### Data for this exercise

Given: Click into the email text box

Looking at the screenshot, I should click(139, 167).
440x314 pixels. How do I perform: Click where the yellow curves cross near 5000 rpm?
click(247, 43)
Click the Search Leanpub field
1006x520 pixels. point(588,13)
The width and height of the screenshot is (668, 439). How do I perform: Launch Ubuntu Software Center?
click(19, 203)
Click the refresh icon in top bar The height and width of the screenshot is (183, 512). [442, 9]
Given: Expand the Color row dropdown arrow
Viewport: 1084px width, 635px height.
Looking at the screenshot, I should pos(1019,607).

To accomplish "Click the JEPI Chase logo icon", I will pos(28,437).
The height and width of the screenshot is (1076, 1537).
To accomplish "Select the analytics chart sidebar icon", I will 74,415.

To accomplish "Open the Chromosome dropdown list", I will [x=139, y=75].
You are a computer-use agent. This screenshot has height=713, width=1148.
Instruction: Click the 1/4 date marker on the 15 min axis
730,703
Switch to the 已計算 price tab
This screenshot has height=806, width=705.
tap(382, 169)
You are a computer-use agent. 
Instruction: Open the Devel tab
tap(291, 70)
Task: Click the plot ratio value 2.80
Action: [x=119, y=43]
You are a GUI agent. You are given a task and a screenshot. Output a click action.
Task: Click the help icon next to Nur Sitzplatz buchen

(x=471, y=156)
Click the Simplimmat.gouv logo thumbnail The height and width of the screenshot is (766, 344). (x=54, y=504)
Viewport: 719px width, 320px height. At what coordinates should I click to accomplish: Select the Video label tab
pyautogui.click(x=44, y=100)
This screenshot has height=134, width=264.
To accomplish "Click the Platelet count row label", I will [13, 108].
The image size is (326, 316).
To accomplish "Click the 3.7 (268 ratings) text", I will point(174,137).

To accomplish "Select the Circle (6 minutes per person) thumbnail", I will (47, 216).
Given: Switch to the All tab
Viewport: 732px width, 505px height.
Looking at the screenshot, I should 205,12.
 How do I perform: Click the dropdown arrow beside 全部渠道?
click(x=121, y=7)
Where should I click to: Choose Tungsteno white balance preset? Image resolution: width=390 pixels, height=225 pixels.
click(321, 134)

######

**Task statement**:
Your answer must be an exact copy of all the entries.

**Written response**:
Given: Click into the email text box

Looking at the screenshot, I should click(139, 167).
440x314 pixels. How do I perform: Click where the yellow curves cross near 5000 rpm?
click(247, 43)
Click the Search Leanpub field
1006x520 pixels. point(588,13)
The width and height of the screenshot is (668, 439). How do I perform: Launch Ubuntu Software Center?
click(19, 203)
Click the refresh icon in top bar The height and width of the screenshot is (183, 512). [442, 9]
Given: Expand the Color row dropdown arrow
Viewport: 1084px width, 635px height.
Looking at the screenshot, I should pos(1019,607).

To accomplish "Click the JEPI Chase logo icon", I will pos(28,437).
The height and width of the screenshot is (1076, 1537).
To accomplish "Select the analytics chart sidebar icon", I will 74,415.

To accomplish "Open the Chromosome dropdown list", I will [x=139, y=75].
You are a computer-use agent. This screenshot has height=713, width=1148.
Instruction: Click the 1/4 date marker on the 15 min axis
730,703
Switch to the 已計算 price tab
This screenshot has height=806, width=705.
tap(382, 169)
You are a computer-use agent. 
Instruction: Open the Devel tab
tap(291, 70)
Task: Click the plot ratio value 2.80
Action: [x=119, y=43]
You are a GUI agent. You are given a task and a screenshot. Output a click action.
Task: Click the help icon next to Nur Sitzplatz buchen

(x=471, y=156)
Click the Simplimmat.gouv logo thumbnail The height and width of the screenshot is (766, 344). (x=54, y=504)
Viewport: 719px width, 320px height. At what coordinates should I click to accomplish: Select the Video label tab
pyautogui.click(x=44, y=100)
This screenshot has height=134, width=264.
To accomplish "Click the Platelet count row label", I will [13, 108].
The image size is (326, 316).
To accomplish "Click the 3.7 (268 ratings) text", I will point(174,137).

To accomplish "Select the Circle (6 minutes per person) thumbnail", I will (47, 216).
Given: Switch to the All tab
Viewport: 732px width, 505px height.
Looking at the screenshot, I should 205,12.
 How do I perform: Click the dropdown arrow beside 全部渠道?
click(x=121, y=7)
Where should I click to: Choose Tungsteno white balance preset? Image resolution: width=390 pixels, height=225 pixels.
click(321, 134)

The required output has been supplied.